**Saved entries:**
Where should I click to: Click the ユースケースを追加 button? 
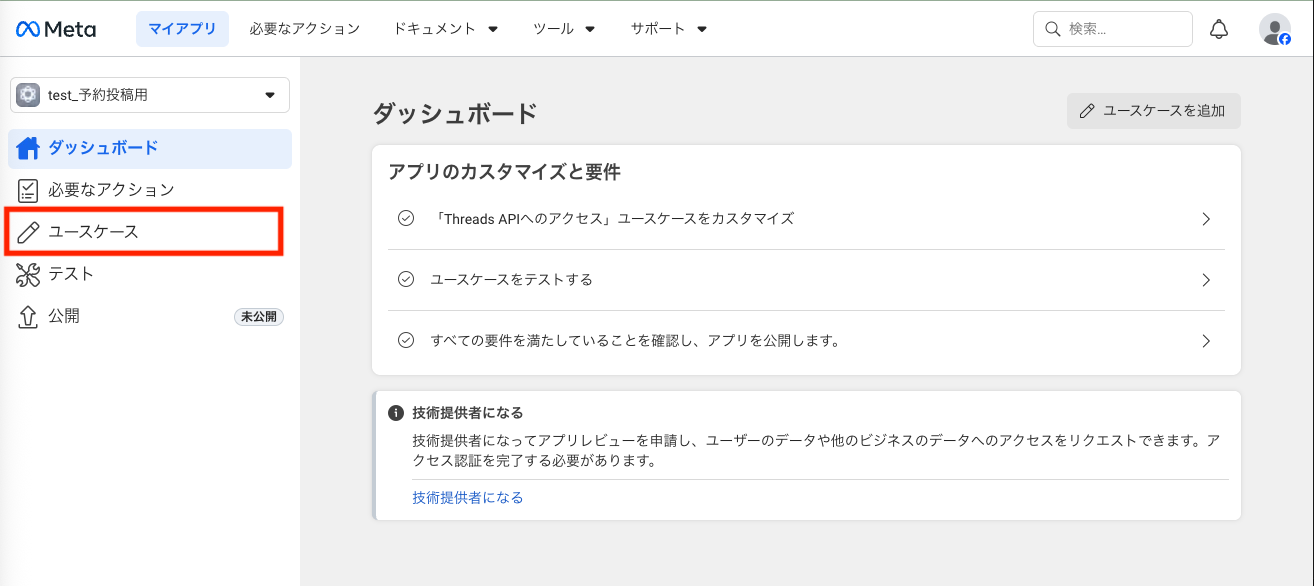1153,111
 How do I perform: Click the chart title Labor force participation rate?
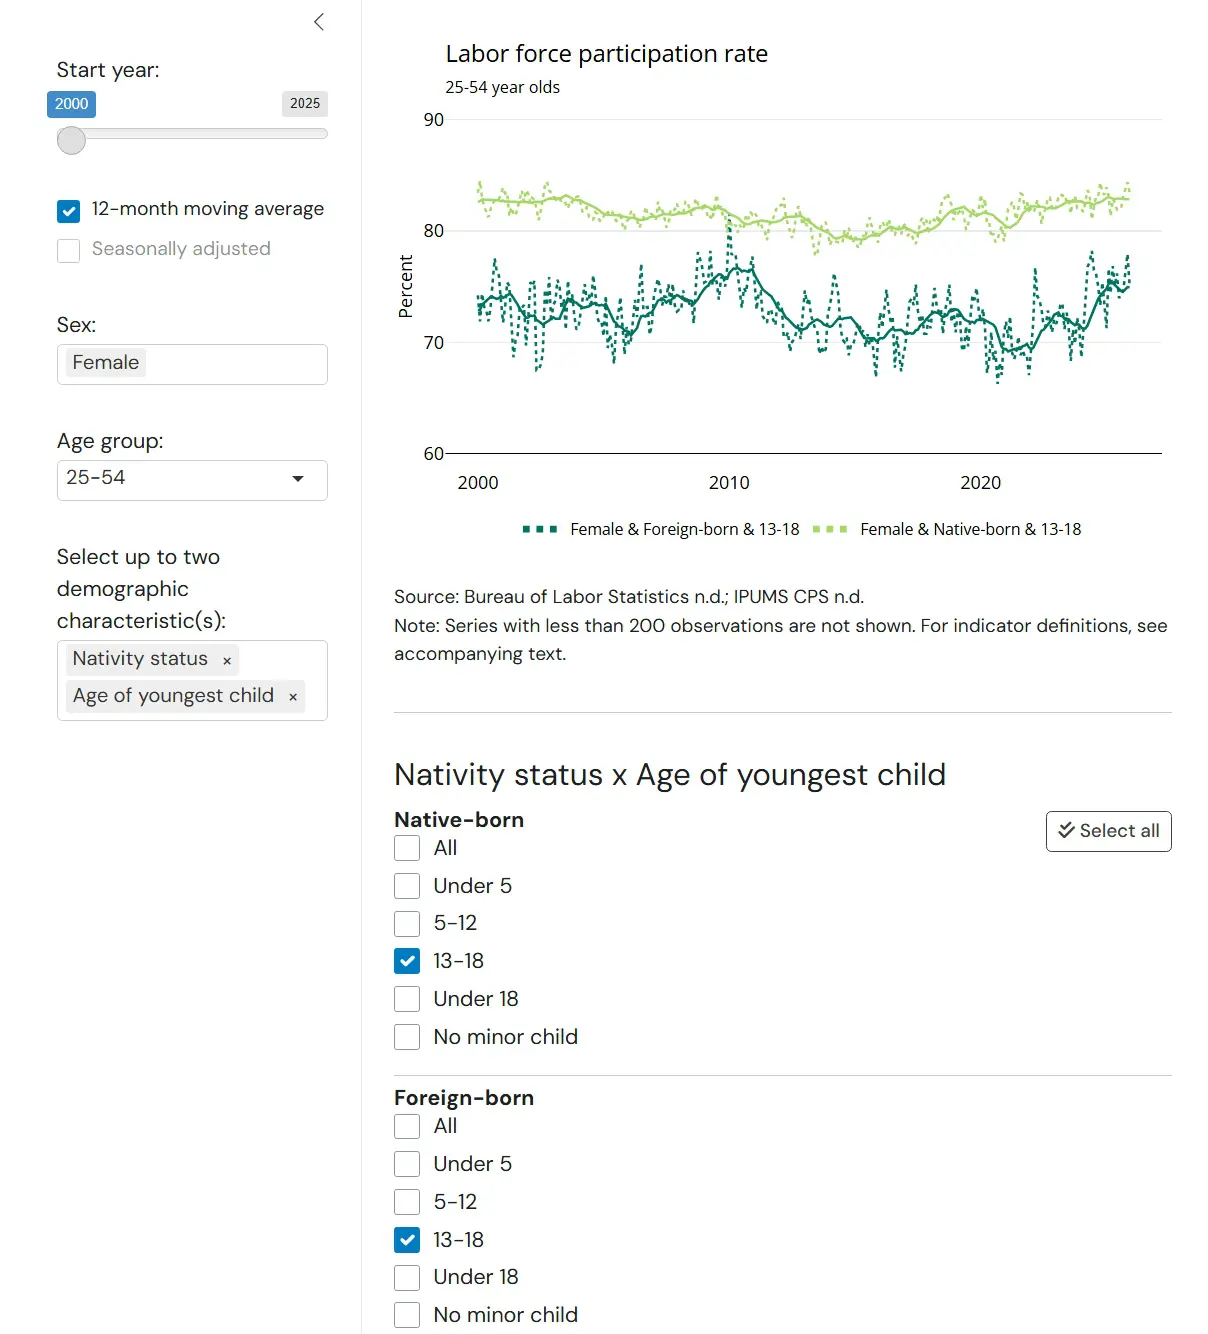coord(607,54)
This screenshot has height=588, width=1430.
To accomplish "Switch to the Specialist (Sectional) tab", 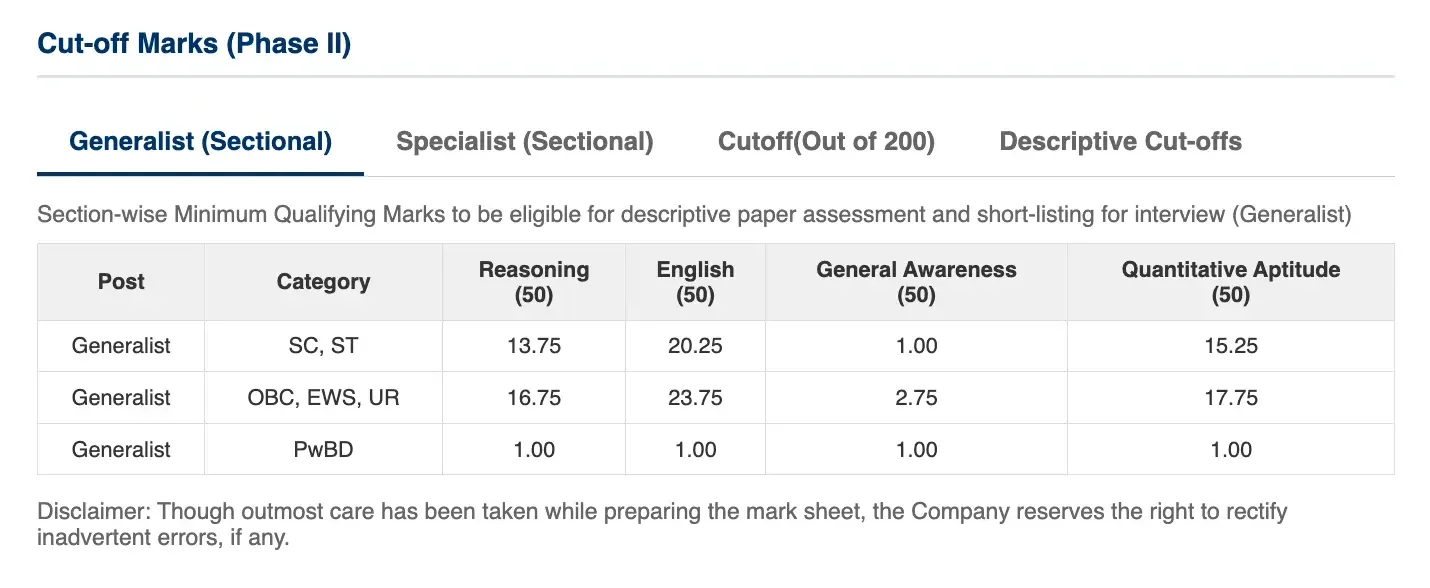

**Your objective:**
Reproduce all of the records above exactly, but exclude the pictures.

**Output of the task:**
Where should I click to: Click the ユースケースを追加 button? 
1153,111
 How do I perform: Click the chart title Labor force participation rate?
coord(607,54)
This screenshot has height=588, width=1430.
To accomplish "Switch to the Specialist (Sectional) tab", 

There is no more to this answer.